La SENEP reivindica el cribado neonatal ante el inicio infantil de más de la mitad de las enfermedades raras

La SENEP reclama actualizar y unificar el cribado neonatal en España para detectar antes enfermedades raras que debutan mayoritariamente en la infancia.

3 minutos

Comenta

Publicado

3 minutos

Más de la mitad de las enfermedades minoritarias aparecen en la etapa infantil, sobre todo durante los dos primeros años de vida. Por este motivo, resulta clave revisar y ampliar el cribado neonatal, tal y como defiende la neuropediatra y secretaria de la Sociedad Española de Neurología Pediátrica (SENEP), Carme Fons.

La representante de la SENEP insiste en que es necesario homogeneizar estas pruebas en todo el territorio español para que no dependan del “código postal” del recién nacido. Muchas patologías poco frecuentes se identifican mediante la conocida prueba del talón y, desde la sociedad científica, reclaman que se incorporen la atrofia muscular espinal (AME), la Adrenoleucodistrofia Ligada al X (ALD-X) y la leucodistrofia metacromática, aún ausentes en algunos programas autonómicos.

Según ha señalado la neuróloga pediátrica, entre el 80 y el 85 por ciento de estas enfermedades presentan “síntomas neurológicos” a lo largo de su evolución. Por ello, subraya el papel central del neuropediatra tanto en el diagnóstico como en el abordaje terapéutico, y remarca que la investigación en terapias avanzadas modificadoras, junto con el diagnóstico temprano, constituyen las dos grandes prioridades en el campo de las enfermedades raras.

Tal y como ha detallado Fons, el diagnóstico de estas patologías poco frecuentes es hoy en día “básicamente genético” y se orienta en función de la clínica del paciente. En los últimos años la situación ha mejorado de forma notable gracias a las “nuevas técnicas de secuenciación masiva”, que han permitido ganar en rapidez y exactitud diagnóstica.

“Pacientes que hace 10 años estaban sin diagnóstico, ahora lo tienen, y también en un periodo menor de tiempo. No obstante, aunque todo ha mejorado, el diagnóstico en muchos pacientes sigue siendo un gran reto.
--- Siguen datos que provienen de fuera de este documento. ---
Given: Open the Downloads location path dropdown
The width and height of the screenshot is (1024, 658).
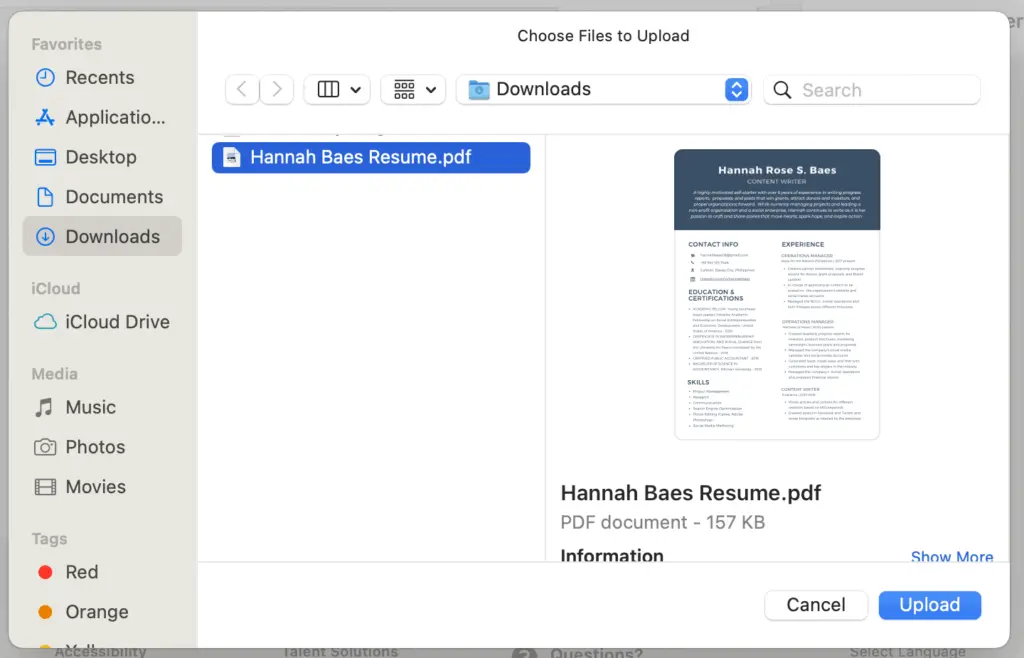Looking at the screenshot, I should pos(736,89).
El tiempo medio de diagnóstico varía, pero se sitúa aproximadamente en los 4-5 años”, ha resaltado.

Entre las patologías minoritarias que se detectan y tratan con mayor frecuencia figuran las enfermedades neurometabólicas, las epilepsias genéticas, las encefalopatías epilépticas y del desarrollo, las enfermedades neuromusculares y la patología cognitiva conductual de origen genético. A ellas se suman los trastornos del movimiento, las enfermedades inmunológicas y la patología vascular.

Avances en terapias personalizadas y génicas

Los progresos científicos recientes han permitido a los grupos de investigación avanzar en el diseño de terapias personalizadas para enfermedades que hace unos años carecían de tratamiento. “Antes, la supervivencia de algunos de estos pacientes era muy baja pero, actualmente, con el desarrollo de las terapias génicas se ha conseguido modificar la historia natural de la enfermedad en algunos pacientes”, ha detallado.
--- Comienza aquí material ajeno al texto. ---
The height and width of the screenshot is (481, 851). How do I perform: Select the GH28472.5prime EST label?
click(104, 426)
Pese a ello, solo una proporción limitada de afectados accede hoy a estas terapias individualizadas, ya que continúan siendo “un campo en desarrollo”. En este contexto, Carme Fons considera que uno de los grandes desafíos de la Neuropediatría en los próximos años será “prepararse para la implementación de estas terapias modificadoras de la enfermedad”.

“Ahora que sabemos las causas es fundamental estudiar la fisiopatogenia de la enfermedad, enfocado sobre todo al desarrollo de terapias modificadoras; es decir, no sólo tratar los síntomas, sino también la alteración genética o el origen de la patología”, ha explicado.

Las enfermedades minoritarias suelen asociarse a una elevada complejidad clínica y a múltiples comorbilidades. Con frecuencia, estos pacientes presentan discapacidad cognitiva, conductual o motora, además de síntomas digestivos o alteraciones del sueño. Para responder a esta realidad, la neuropediatra recalca que se ofrece un “enfoque holístico o multidisciplinar”, acompañando a los pacientes desde el diagnóstico y a lo largo de toda la evolución de la enfermedad hasta la edad adulta, con el objetivo de preservar la mejor calidad de vida posible para ellos y sus familias.

En este marco, Fons considera esenciales los Centros, Servicios y Unidades de Referencia del Sistema Nacional de Salud (CSUR), que actúan como unidades de referencia para numerosas enfermedades minoritarias. En estos recursos especializados se concentra la mayor experiencia clínica y se garantiza una atención altamente cualificada para este tipo de patologías.